Juwel auf dem Grünen Hügel

In Hellerau wird eine Saison 
voller Vielfalt und Überraschungen geplant

 

Ein Satellit sei Hellerau, ein »fliegendes Raumlabor, das unser Elbtal umkreist«. Bildgewaltig hat Dresdens Kulturbürgermeisterin Annekatrin Klepsch unlängst darauf eingestimmt, was im Festspielhaus in der Spielzeit 2022/23 zu erwarten sein soll. Hellerau als Heimat für die regionale und internationale freie Szene würde den Anspruch Dresdens als Forschungs- und Wissenschaftsstadt enorm bereichern, meinte die Politikerin, und solle »die Fragen unserer Gesellschaft künstlerisch beantworten«. In der Stadt müsse dringend kommuniziert werden, »welches Juwel wir auf unserem Grünen Hügel haben«!

Ein kulturpolitischer Einstieg, den Intendantin Carena Schlewitt mit einem Rückblick auf eine intensive Saison unterlegt hat, um in der Vorschau umgehend von einem schieren Feuerwerk an Produktionen, Koproduktionen, Vernetzungen sowie von neuen und nachzuholenden Projekten inhaltlich zu werden.

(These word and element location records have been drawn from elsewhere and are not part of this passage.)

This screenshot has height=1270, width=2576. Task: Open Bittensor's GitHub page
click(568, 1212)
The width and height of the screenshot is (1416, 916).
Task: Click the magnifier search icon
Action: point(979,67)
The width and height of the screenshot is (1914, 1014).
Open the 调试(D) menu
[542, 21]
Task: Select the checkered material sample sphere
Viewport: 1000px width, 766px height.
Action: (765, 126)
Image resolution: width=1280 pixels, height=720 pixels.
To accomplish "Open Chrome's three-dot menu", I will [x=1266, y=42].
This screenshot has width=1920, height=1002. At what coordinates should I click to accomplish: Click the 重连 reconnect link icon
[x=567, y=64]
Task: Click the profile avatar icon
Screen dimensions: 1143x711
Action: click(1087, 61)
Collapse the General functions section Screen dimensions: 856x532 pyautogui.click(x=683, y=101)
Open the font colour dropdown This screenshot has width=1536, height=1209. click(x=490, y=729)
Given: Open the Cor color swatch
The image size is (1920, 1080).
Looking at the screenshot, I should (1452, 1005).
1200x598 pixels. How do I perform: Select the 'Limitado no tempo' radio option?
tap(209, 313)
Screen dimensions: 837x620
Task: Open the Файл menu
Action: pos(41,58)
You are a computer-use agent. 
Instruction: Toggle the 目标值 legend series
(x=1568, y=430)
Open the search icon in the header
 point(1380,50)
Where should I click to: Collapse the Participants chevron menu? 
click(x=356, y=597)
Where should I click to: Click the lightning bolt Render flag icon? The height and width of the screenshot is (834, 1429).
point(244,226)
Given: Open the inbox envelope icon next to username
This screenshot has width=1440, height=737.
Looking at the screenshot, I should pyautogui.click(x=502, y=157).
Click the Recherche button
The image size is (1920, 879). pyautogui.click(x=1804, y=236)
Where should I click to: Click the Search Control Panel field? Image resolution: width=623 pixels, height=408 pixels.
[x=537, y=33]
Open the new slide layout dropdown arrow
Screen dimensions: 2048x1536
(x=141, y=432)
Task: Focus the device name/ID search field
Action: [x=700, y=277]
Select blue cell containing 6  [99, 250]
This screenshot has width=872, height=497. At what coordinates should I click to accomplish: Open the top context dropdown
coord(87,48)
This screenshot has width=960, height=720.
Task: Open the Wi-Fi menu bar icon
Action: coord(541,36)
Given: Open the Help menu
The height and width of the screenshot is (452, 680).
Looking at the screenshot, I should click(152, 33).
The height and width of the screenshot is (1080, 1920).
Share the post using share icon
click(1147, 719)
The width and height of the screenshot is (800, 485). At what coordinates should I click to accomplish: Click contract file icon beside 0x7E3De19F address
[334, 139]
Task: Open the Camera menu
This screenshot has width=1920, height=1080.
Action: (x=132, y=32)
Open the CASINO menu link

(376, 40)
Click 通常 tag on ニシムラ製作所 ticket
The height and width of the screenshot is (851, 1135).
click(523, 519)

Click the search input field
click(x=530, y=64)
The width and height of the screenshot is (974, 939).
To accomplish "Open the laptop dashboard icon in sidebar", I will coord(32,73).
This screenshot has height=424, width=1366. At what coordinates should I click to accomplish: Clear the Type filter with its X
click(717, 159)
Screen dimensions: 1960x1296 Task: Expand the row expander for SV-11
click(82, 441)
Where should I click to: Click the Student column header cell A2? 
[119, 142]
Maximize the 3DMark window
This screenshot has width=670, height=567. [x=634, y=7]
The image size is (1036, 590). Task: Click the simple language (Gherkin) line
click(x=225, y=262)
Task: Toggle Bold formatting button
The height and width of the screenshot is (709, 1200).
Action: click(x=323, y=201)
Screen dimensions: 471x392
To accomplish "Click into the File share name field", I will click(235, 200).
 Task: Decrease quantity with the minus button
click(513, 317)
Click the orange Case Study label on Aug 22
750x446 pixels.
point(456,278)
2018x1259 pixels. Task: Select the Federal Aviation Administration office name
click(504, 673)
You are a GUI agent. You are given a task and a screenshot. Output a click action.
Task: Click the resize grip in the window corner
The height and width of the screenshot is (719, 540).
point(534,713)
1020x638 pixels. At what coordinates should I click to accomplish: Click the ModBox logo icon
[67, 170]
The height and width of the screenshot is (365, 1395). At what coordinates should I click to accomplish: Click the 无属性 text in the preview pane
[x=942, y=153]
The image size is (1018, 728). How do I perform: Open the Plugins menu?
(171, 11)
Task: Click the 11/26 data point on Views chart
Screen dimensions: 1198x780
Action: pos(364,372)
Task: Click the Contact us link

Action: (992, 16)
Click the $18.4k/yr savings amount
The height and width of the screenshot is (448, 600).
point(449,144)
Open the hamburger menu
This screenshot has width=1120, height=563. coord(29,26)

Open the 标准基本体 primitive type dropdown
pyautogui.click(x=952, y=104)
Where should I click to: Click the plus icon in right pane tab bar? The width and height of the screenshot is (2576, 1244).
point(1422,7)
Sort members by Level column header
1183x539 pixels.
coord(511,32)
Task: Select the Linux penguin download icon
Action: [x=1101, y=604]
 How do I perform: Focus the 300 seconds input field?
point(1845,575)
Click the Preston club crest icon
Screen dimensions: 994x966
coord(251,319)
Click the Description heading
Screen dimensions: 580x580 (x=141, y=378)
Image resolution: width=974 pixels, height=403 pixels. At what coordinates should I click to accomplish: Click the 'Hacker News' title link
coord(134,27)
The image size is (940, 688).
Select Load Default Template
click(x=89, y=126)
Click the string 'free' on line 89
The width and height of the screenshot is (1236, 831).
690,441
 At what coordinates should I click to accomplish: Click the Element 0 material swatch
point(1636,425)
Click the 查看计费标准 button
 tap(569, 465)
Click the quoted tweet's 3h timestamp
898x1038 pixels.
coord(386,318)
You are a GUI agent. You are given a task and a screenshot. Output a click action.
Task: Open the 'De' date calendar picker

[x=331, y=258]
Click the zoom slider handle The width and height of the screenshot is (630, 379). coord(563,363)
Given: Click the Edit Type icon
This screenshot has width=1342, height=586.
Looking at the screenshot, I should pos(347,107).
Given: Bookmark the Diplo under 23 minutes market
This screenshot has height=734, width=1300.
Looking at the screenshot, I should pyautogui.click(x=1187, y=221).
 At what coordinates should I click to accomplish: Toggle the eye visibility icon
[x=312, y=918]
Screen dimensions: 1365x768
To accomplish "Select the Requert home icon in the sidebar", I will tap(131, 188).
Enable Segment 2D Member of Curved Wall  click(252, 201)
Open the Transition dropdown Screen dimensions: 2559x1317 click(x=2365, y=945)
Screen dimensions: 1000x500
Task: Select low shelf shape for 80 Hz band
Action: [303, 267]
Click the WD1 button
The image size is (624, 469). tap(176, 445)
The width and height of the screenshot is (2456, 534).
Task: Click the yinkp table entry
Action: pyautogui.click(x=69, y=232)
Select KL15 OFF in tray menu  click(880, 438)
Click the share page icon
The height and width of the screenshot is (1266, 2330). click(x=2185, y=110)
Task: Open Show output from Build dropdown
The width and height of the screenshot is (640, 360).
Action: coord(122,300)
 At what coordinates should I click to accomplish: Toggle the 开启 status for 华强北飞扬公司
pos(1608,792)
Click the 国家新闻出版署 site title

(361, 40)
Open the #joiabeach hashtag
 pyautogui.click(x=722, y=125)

Bei aller erwartbaren Vielfalt mochte auch sie sich erst einmal nur auf eine Auswahl beschränken, denn das Programm ab kommenden Herbst ist prallvoll gefüllt mit Offerten in Sachen Tanz, Musik, Theater und – soweit möglich – auch mit Begegnung.

Den Auftakt setzt am 11. September pünktlich zum Tag des offenen Denkmals das Festival »Come Together«, in dem es um Fragen von Gemeinschaft, Fürsorge und Empathie gehen soll. Die schottische Künstlerin Claire Cunningham sowie der US-Amerikaner Jess Curtis wollen darin das Publikum zu einem – pandemiegemäß abstandsvollen – Tanz-Dialog einladen. Gleich darauf im Oktober analysiert die erste Biennale »Hybrid« künstlerische Positionen an den Schnittstellen zwischen analogen und digitalen sowie darstellenden und bildenden Künsten. Gemeinsam mit zahlreichen Gästen begeht die »go plastic company« ihr zehnjähriges Bestehen.

Besonders wichtig sind der Intendantin und ihrem Team sogenannte Querschnittsthemen wie Inklusion und Nachhaltigkeit. Dazu zählen Barrierefreiheit sowie spezielle Führungen für Hör- und Sehgeschädigte. Folglich soll es taktile und akus­tische Offerten geben. Anstelle von aufwendigen Exklusivgastspielen werde künftig darauf geachtet, sie in ohnehin schon bestehende Tourpläne einzubinden, um Kosten zu sparen und den ökologischen Fußabdruck zu reduzieren. Selbst hinsichtlich der Druckerzeugnisse und anderer Materialien werde umgesteuert. Der »Grüne Hügel« rückt damit ganz nah an den Puls der Zeit, um tatsächlich grüner zu werden.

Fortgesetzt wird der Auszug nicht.